------ Extracted information

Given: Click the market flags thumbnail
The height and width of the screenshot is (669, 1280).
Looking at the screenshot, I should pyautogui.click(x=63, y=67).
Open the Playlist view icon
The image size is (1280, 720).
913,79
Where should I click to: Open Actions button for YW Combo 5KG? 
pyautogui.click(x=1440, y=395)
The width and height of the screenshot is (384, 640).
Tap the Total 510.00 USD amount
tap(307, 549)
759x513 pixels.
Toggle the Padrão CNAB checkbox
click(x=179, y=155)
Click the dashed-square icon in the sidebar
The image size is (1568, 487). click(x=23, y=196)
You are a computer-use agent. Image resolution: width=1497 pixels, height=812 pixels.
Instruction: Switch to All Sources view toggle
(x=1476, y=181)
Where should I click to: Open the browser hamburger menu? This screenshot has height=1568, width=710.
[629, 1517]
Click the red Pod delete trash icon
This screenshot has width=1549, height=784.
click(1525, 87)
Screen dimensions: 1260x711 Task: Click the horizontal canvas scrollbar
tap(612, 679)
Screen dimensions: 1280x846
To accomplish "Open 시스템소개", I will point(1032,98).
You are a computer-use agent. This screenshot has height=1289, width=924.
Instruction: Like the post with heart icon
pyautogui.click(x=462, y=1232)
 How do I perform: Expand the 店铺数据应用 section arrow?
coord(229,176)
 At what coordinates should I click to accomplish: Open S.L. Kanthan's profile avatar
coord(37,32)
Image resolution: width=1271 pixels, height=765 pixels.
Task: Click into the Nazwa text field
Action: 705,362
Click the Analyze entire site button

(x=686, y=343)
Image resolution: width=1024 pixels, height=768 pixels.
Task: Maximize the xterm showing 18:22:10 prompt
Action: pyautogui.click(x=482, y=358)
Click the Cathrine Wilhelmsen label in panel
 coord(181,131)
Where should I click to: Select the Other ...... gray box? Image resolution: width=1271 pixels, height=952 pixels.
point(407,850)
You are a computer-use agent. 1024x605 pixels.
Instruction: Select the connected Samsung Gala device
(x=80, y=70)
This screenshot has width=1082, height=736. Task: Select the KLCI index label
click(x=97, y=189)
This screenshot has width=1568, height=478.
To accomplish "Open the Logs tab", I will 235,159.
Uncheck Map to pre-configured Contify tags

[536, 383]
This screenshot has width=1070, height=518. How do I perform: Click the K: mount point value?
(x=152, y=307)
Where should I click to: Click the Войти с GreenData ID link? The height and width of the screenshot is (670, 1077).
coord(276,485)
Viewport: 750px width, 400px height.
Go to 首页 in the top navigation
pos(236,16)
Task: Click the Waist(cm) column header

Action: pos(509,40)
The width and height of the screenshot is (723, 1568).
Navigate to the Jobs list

------------

Across all the lines of the data, count those that include the word "computer" and reply with that number only.

3